It does, actually: "Microsoft[R] SQL Server[R]"

And yes, they often do co-opt many terms and do that deliberately. In this, case, though, they still did but not to that extent--that's just the lusers talking. They aimed for that, of course, but "SQL" is not quite entirely the proper name of the product.

Comment Re:Initally totally agree (Score 1) 293

If it was sarcasm then the original question was a troll (and the question about SQL secretly about redmond's "sql server" offering only). Either way, it certainly was ment to be anvilicious. Some audiences need delivery that way.

The possibility didn't change the points about SQL and email from principles, so I happily bit.

Comment Re:Start with SQL proper. (Score 2) 293

It doesn't matter if Exchange is crap or not. Your personal opinion is pointless if the companies he's applying for use it.

It does, and the reason why is already in my previous post: It's a bad start to learn running email with. The question wasn't about running the software, it was about getting started, about learning to run it.

So learn this email thing properly first, then learn to tame exchange. It's not even much work, and certainly less than having to find out down the road, the hard way, your learned habits are bad ones, unlearning them, and re-learning better habits. It's about getting in the right frame of mind before filling it in with brand-specific experience. Might as well do it properly right away.

Beyond that, experienced admins (ie. a bit more capable than "operator" aka tape monkey) should be able not only to run multiple types and brands of systems, but also advise companies as to what are proper choices, in terms of both functionality to the user ("use") and administration ("maintenance").

Exchange is notorious for offering functionality that doesn't translate to the rest of the world (eg. "un-send"), among other tricks, while being high on maintenance and resource requirements. That is, there are opportunities for better service delivery and lower costs. But you won't be able to offer them if that one program is all you know.

That is another reason not to get hung up on one vendor's offerings, and for that you need interop. So start with software that does interop well, not with software whose vendor has a long, long track record of sabotaging interop in myriads of ways. Once you know how to do it properly, taming the improper stuff also becomes a lot easier.

Nowhere did I say to tell potential employers at the interview that they ought to be doing things differently. That doesn't work, of course. But if the employer is any good as an employer, you'll stick around for a while.

**PARTS OF THE EXERCISE**:
a – Decide whether each statement below agrees with the forum comments, answering yes or no and quoting the deciding words. (i) The forum comments call "SQL" the full proper name of the product. (ii) The forum comments describe Exchange as high on maintenance and resource requirements. (iii) The forum comments advise telling potential employers at the interview that they ought to do things differently.
b – Using the forum comments, answer these questions:
(i) What score is shown for the comment headed "Re:Start with SQL proper."?
(ii) What example is given of Exchange functionality that does not translate to the rest of the world?
(iii) What other term for "operator" do the forum comments give?
c – Reproduce the passage of the forum comments starting at "Exchange is notorious" and ending at "a lot easier.".

Records for locating displayed items:
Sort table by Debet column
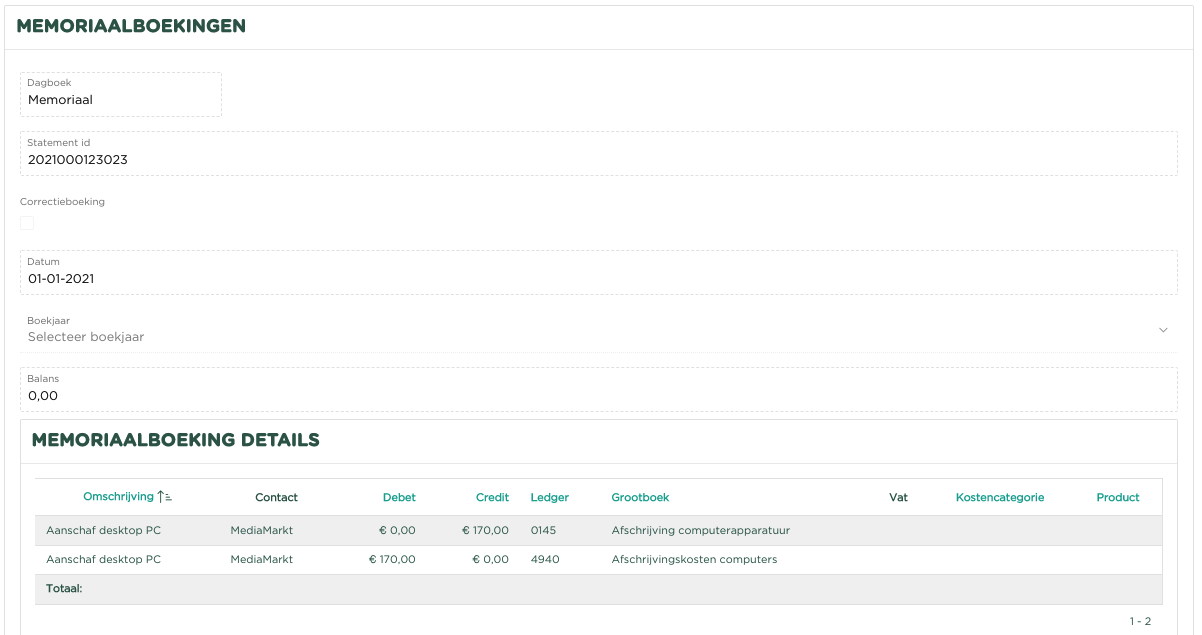The height and width of the screenshot is (635, 1202). [x=399, y=498]
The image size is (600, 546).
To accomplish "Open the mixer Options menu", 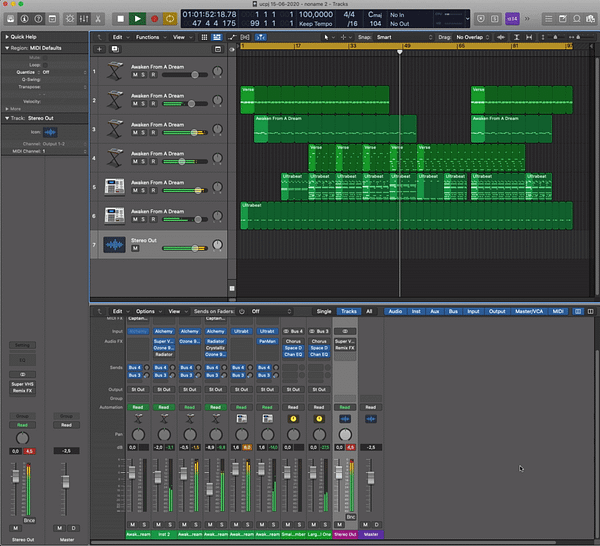I will (145, 311).
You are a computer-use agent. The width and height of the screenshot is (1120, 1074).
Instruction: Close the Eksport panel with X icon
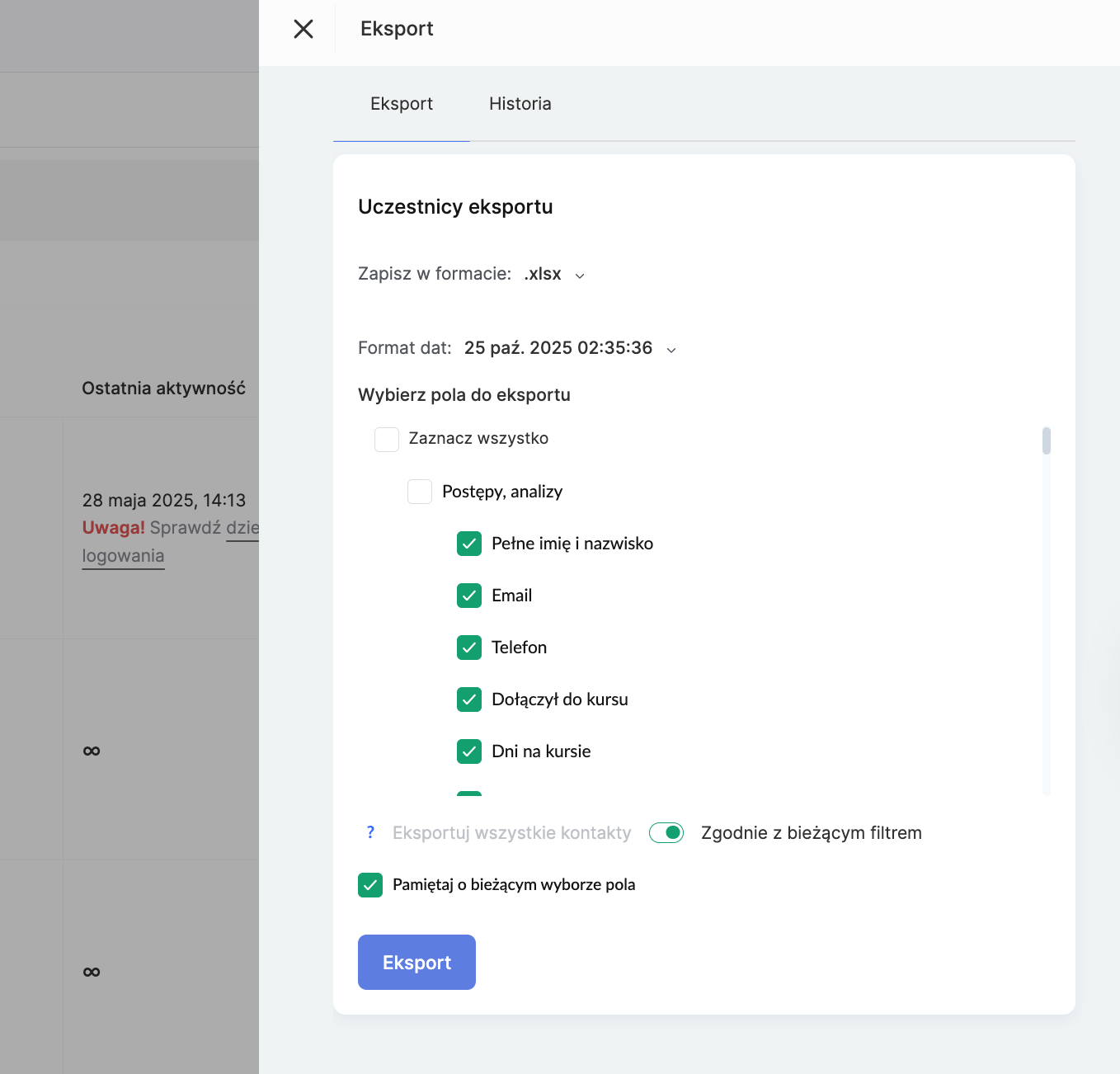click(304, 29)
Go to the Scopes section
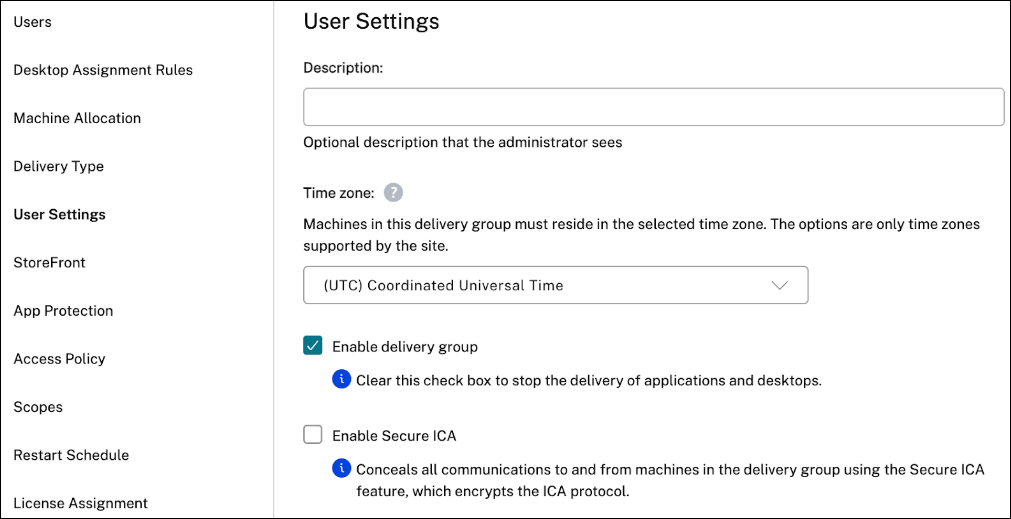Viewport: 1011px width, 519px height. (x=38, y=407)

**ANSWERS GIVEN**:
a –
(i) No: "but "SQL" is not quite entirely the proper name of the product."
(ii) Yes: "while being high on maintenance and resource requirements."
(iii) No: "Nowhere did I say to tell potential employers at the interview that they ought to be doing things differently."

b –
(i) 2
(ii) "un-send"
(iii) Tape monkey

c –
Exchange is notorious for offering functionality that doesn't translate to the rest of the world (eg. "un-send"), among other tricks, while being high on maintenance and resource requirements. That is, there are opportunities for better service delivery and lower costs. But you won't be able to offer them if that one program is all you know.

That is another reason not to get hung up on one vendor's offerings, and for that you need interop. So start with software that does interop well, not with software whose vendor has a long, long track record of sabotaging interop in myriads of ways. Once you know how to do it properly, taming the improper stuff also becomes a lot easier.